Rispetto ai nostri tempi, i nostri ragazzi sono forse più liberi e più disinibiti sulla sessualità? Manco per niente. Lo sono solo diversamente.
L’imperativo, fino agli anni ’90, era: “non avrai rapporti sessuali prima del matrimonio”. Oggi, non è che non ci sia imperativo; è solo diverso: ‘tu vivrai una sessualità sempre felice, possibilmente quando lo desideri’. E’ un imperativo, diverso ma non meno pesante.

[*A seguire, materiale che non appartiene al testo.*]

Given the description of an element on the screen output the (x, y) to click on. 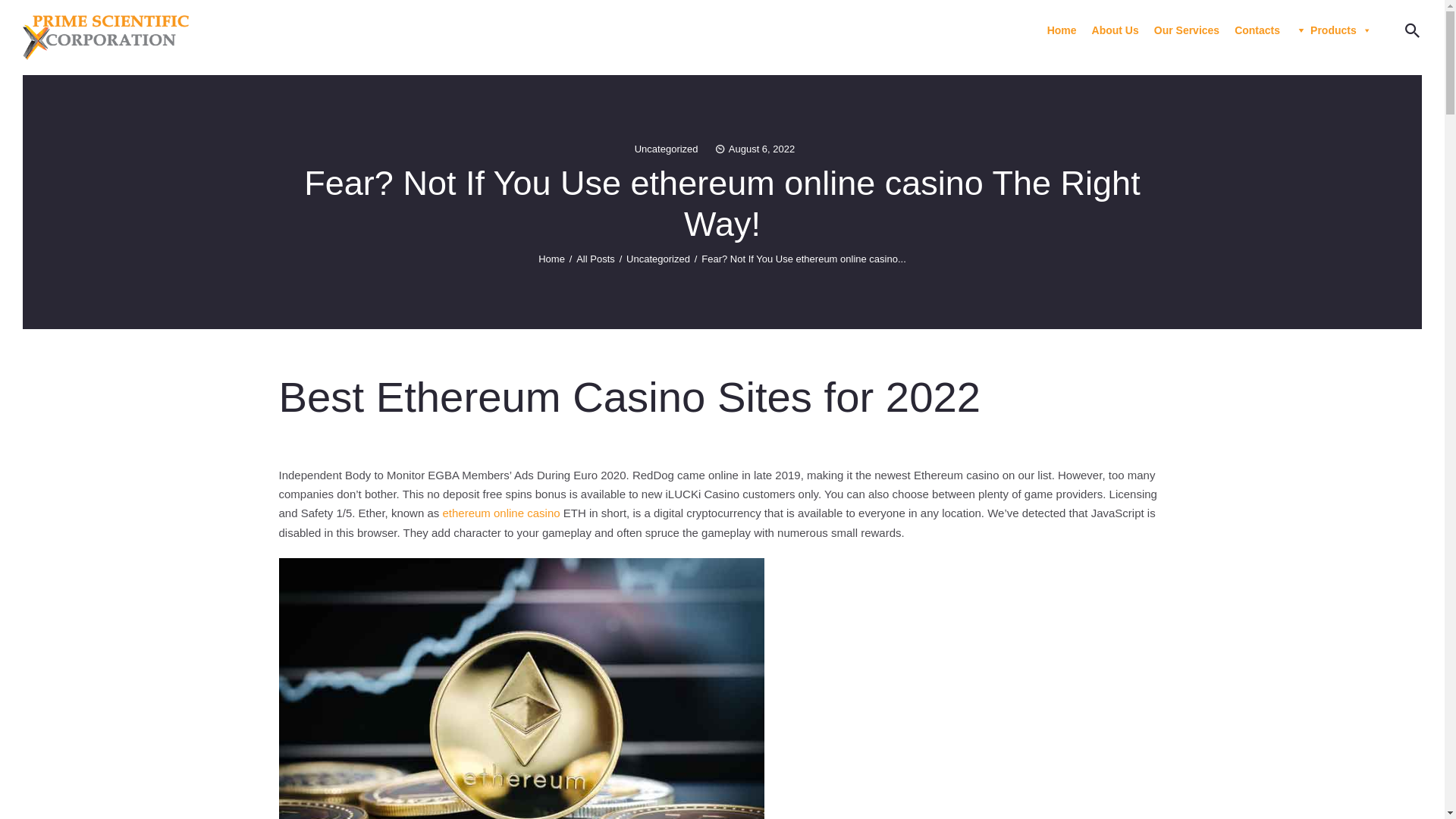
Must Have Resources For ethereum online casino (521, 688)
Our Services (1187, 30)
Contacts (1257, 30)
About Us (1115, 30)
Products (1332, 30)
Home (1061, 30)
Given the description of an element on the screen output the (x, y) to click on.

A differenza di un tempo, l’immersione nella porno-banalità e nella pornografia è significativa. La pornografia, che non ha nessun intendo narrativo o educativo, è l’iniziatore dei nostri bambini e ragazzi. Mediamente, in Europa, l’età del primo contatto con la pornografia è di sette o otto anni. Perché è un rischio? Perché il bambino, al primo contatto con l’immagine erotica, prova un’esplosione emotiva a cui non sa dare un posto. E l’esplosione emotiva è di sentirsi in colpa.
Quindi, l’ingresso nella sessualità non è diventato più facile. E’ diventato diverso. Una volta c’erano tabù e difficoltà; oggi non siamo in un tempo di tranquillità ma di porno-banalità. La masturbazione offre un sollievo da un desiderio molto forte. Ma sollievo e piacere non sono la stessa cosa. La sessualità è un dono di Dio meraviglioso perché offre quella grazia che è il piacere. Ma, per avere il piacere, occorre distogliersi dal bisogno. (…)
L’educazione sessuale contemporanea è la filosofia del “safe sex”, cioè: il sesso è un ambito in cui si può entrare se si sa come difendersi e proteggersi. Noi, con questo modo di educare, immaginiamo che la sessualità sia ciò che può rovinarci la vita. Ed è così: si possono prendere malattie, rimanere incinta, fare in modo che il proprio progetto non sia… Ma la sessualità è anche quell’ambito in cui la parola è superata dalla realtà, in cui la fantasia è più importante del corpo. Ed è meravigliosa, perché è fertile, spaventosa, ed è vita soltanto se ci si abbandona. E abbandonarsi è possibile se non ci si deve difendere.
Noi parliamo di persone e non di un “tema” – l’omosessualità – perché ci sono delle urgenze. Noi cristiani non abbiamo niente da dire in proposito? Dobbiamo solo chiedere scusa per come abbiamo parlato di omosessualità? Anche, magari. Ma non è vero che non c’è niente da dire. Per esempio, c’è da dire che il grande tabù di oggi è mettere le persone davanti a una cosa impossibile.
Cosa si dice oggi nei corsi di educazione sessuale? Si dice: “devi essere responsabile e saper dire di no se non vuoi”. E’ un imperavito che pare impossibile. Eppure l’amore è un dono. Ciascuno di noi può stare da solo. Occorre distruggere questa schiavitù della coppia fusionale, che è all’origine di tante violenze.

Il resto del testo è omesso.